So, back in 2000 I did some work for a man that owned a recruitment firm. They specialized in selecting people and placing them in sales roles. He told me to go along to the recruitment session because he knew I had the profile his company was looking for so I would get a position. I liked the idea of having a company car so off I went.

The day did not start well because there was a huge down pour as I walked to the place and I was the only one to get caught out by it. I looked like a drowned rat in the suit I was so proud of on a few minutes previously. In the room there was around 30 people and then a "hiring" panel. We went through the usual individual tests and I was performing well. Then they went around the room and asked each person for a fictional product. I was last to go and by the time they got to my my product had gone. I had to think fast.

"How about a pill that you take when drunk and it makes you sober so you can drive"

Surprisingly positive response from the panel. Then came the curve ball. I was the only one asked to give a name.

"p1ssed-and-Drive"

Crap. Should have run that one through my mind a couple of times. For the next stage of the interview, they selected 5 products and we had to work in groups to make an advert. Of course p1ssed and drive was on the list. My team were not really go getters so I assigned tasks. 2 would be singing the song "P1sed and drive" to the music of staying alive. I wrote the lyrics. Another would be a narrator and I would be the actor. Again, looking back I could have chosen wiser. At this point the "panel" decided that the entire building had to watch our advert. I staggered in playing the drunken idiot, (some would say method acting) while the others performed their role admirably in the background. During the voting it was universally agreed at our advert was the best ever.

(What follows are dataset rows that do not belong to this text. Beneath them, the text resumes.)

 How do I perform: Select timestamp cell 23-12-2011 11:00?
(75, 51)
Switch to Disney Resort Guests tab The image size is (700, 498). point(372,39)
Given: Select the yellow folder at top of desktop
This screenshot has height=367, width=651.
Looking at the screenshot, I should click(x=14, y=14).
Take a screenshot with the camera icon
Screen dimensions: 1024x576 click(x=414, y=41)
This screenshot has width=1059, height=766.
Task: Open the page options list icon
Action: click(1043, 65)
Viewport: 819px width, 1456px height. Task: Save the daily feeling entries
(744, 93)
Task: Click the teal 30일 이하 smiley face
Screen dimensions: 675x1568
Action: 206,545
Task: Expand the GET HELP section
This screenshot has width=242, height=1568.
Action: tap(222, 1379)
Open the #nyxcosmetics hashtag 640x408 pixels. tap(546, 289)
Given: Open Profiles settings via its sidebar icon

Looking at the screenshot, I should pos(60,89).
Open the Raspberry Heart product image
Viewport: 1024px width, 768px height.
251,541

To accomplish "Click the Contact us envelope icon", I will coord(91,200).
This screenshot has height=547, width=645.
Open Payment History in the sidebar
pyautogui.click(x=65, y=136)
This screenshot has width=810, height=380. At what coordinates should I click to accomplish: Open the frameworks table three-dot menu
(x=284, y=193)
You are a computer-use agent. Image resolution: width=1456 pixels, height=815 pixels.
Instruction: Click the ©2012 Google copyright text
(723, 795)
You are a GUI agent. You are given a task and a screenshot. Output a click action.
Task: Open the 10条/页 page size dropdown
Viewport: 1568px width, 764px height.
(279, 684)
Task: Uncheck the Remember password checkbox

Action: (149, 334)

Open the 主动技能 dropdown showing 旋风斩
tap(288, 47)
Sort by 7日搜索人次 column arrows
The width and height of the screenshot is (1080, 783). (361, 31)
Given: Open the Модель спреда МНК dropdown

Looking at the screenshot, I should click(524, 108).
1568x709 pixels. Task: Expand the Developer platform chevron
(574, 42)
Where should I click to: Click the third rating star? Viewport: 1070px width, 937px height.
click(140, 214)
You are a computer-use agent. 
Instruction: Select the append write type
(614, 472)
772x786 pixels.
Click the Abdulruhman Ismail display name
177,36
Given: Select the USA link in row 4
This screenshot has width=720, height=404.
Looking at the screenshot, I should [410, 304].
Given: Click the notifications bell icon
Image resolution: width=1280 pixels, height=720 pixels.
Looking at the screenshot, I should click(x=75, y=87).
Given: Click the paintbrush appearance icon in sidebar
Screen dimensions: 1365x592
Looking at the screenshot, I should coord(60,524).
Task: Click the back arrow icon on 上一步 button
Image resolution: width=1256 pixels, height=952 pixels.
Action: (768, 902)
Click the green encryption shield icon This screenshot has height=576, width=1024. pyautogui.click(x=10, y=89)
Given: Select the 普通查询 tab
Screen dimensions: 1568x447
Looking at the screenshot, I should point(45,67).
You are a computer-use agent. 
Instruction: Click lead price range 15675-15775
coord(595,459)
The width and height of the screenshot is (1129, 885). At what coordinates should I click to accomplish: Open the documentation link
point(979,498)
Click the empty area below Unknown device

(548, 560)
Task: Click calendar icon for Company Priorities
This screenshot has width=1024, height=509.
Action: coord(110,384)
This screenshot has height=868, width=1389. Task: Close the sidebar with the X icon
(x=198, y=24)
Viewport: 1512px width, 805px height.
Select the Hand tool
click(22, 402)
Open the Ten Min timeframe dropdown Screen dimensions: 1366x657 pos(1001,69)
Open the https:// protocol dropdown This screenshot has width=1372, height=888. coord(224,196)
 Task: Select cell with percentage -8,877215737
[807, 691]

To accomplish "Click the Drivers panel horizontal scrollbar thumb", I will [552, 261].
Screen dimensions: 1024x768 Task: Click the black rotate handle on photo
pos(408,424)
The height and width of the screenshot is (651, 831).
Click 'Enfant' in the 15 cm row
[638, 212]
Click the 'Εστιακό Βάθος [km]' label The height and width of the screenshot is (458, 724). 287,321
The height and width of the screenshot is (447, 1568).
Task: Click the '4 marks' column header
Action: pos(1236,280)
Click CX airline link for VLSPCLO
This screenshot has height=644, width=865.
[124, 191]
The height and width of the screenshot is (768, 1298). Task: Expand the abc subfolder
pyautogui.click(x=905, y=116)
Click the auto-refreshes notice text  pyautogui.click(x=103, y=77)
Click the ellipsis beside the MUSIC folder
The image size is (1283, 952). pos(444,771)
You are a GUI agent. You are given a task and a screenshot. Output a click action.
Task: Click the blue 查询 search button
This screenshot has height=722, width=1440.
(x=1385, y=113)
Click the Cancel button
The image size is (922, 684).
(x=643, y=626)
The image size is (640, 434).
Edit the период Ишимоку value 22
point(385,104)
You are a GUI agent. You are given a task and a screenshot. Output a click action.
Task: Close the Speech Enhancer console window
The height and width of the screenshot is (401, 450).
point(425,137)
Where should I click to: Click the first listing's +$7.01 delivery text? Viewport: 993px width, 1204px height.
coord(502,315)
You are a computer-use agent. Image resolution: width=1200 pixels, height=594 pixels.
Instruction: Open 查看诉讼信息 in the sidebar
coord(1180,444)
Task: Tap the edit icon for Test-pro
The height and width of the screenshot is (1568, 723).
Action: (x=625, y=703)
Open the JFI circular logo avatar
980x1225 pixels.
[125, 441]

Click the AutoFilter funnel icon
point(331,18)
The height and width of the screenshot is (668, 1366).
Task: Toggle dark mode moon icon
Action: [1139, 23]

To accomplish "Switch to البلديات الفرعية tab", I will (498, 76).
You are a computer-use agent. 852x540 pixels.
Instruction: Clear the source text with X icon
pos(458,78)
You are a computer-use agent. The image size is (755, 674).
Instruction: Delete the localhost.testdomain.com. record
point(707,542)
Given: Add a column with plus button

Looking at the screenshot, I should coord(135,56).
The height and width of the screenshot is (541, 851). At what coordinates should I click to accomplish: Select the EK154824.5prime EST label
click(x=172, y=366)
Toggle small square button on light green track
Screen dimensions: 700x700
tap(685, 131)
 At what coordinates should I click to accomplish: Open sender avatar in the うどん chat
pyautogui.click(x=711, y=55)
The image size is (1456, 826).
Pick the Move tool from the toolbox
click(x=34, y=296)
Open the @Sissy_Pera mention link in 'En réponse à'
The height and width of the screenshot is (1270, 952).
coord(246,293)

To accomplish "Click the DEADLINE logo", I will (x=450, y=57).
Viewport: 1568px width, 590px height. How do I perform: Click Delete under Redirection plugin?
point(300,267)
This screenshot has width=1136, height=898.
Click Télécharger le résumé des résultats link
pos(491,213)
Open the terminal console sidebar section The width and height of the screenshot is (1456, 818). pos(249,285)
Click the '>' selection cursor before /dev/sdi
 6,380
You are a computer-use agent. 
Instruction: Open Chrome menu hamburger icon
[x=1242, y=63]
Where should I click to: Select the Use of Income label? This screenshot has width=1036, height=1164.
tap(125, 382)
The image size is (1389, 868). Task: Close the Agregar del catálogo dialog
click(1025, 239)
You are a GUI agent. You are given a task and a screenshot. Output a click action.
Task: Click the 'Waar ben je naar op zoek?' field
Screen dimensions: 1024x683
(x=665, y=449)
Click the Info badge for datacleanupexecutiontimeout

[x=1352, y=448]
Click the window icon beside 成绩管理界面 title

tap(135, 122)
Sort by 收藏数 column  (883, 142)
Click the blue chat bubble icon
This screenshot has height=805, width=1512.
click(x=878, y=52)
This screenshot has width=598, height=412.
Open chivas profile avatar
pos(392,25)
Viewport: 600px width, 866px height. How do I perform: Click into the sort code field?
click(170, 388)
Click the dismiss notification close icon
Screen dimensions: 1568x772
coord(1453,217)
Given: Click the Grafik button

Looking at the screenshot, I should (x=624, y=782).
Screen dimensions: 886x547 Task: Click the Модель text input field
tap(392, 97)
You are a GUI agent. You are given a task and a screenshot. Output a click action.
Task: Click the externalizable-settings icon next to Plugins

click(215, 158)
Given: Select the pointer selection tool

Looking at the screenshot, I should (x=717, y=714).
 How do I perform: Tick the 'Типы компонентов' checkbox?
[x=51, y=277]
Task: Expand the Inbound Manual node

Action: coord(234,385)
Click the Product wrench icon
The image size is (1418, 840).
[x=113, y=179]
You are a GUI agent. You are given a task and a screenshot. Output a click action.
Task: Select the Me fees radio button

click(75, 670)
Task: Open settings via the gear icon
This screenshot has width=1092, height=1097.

Great. I am in! Or so I thought.

At the end of the day they split us up into 2 groups. I was the only one from my advert team in room 1. The others were in room 2. Room 2 got the job. But, remember, the owner of the company had said I had exactly what he was looking for. This was after spending 2 weeks with him not fking around pretending to be a drunk. He had met the real me in a professional role, the one that would be in front of customers. His recruiting process had failed to align his ideal profile with me.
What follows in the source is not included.